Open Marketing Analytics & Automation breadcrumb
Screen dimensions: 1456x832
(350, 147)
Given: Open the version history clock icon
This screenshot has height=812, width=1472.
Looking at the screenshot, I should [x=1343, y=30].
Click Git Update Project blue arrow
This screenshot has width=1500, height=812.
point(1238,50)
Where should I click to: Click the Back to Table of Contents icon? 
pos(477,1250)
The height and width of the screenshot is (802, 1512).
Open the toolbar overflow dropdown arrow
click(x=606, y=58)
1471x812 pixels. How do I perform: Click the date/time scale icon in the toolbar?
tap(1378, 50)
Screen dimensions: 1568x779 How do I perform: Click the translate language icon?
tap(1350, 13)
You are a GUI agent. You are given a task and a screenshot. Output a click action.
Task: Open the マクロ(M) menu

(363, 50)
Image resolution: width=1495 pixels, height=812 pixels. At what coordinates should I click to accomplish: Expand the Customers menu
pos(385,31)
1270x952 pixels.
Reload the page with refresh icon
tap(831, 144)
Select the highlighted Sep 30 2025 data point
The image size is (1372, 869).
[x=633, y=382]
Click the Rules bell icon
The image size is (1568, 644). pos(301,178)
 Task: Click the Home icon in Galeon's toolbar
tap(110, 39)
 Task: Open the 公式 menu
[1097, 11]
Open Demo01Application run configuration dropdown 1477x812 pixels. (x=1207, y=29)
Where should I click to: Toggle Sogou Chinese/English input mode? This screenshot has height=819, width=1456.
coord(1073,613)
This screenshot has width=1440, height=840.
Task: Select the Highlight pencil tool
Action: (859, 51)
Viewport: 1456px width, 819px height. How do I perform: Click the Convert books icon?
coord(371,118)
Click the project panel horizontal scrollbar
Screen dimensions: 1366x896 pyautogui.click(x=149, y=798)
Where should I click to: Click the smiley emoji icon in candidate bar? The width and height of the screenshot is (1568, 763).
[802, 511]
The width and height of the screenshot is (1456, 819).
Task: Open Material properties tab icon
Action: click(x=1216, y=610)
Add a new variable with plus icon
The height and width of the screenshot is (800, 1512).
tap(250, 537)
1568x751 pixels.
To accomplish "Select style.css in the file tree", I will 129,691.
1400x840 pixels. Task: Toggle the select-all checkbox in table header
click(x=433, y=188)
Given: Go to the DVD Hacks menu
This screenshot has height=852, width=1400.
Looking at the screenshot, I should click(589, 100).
--------------------------------------------------
Your answer must be an exact copy of every record.

Result of the task —
Open Marketing Analytics & Automation breadcrumb
Screen dimensions: 1456x832
(350, 147)
Given: Open the version history clock icon
This screenshot has height=812, width=1472.
Looking at the screenshot, I should [x=1343, y=30].
Click Git Update Project blue arrow
This screenshot has width=1500, height=812.
point(1238,50)
Where should I click to: Click the Back to Table of Contents icon? 
pos(477,1250)
The height and width of the screenshot is (802, 1512).
Open the toolbar overflow dropdown arrow
click(x=606, y=58)
1471x812 pixels. How do I perform: Click the date/time scale icon in the toolbar?
tap(1378, 50)
Screen dimensions: 1568x779 How do I perform: Click the translate language icon?
tap(1350, 13)
You are a GUI agent. You are given a task and a screenshot. Output a click action.
Task: Open the マクロ(M) menu

(363, 50)
Image resolution: width=1495 pixels, height=812 pixels. At what coordinates should I click to accomplish: Expand the Customers menu
pos(385,31)
1270x952 pixels.
Reload the page with refresh icon
tap(831, 144)
Select the highlighted Sep 30 2025 data point
The image size is (1372, 869).
[x=633, y=382]
Click the Rules bell icon
The image size is (1568, 644). pos(301,178)
 Task: Click the Home icon in Galeon's toolbar
tap(110, 39)
 Task: Open the 公式 menu
[1097, 11]
Open Demo01Application run configuration dropdown 1477x812 pixels. (x=1207, y=29)
Where should I click to: Toggle Sogou Chinese/English input mode? This screenshot has height=819, width=1456.
coord(1073,613)
This screenshot has width=1440, height=840.
Task: Select the Highlight pencil tool
Action: (859, 51)
Viewport: 1456px width, 819px height. How do I perform: Click the Convert books icon?
coord(371,118)
Click the project panel horizontal scrollbar
Screen dimensions: 1366x896 pyautogui.click(x=149, y=798)
Where should I click to: Click the smiley emoji icon in candidate bar? The width and height of the screenshot is (1568, 763).
[802, 511]
The width and height of the screenshot is (1456, 819).
Task: Open Material properties tab icon
Action: click(x=1216, y=610)
Add a new variable with plus icon
The height and width of the screenshot is (800, 1512).
tap(250, 537)
1568x751 pixels.
To accomplish "Select style.css in the file tree", I will 129,691.
1400x840 pixels. Task: Toggle the select-all checkbox in table header
click(x=433, y=188)
Given: Go to the DVD Hacks menu
This screenshot has height=852, width=1400.
Looking at the screenshot, I should click(589, 100).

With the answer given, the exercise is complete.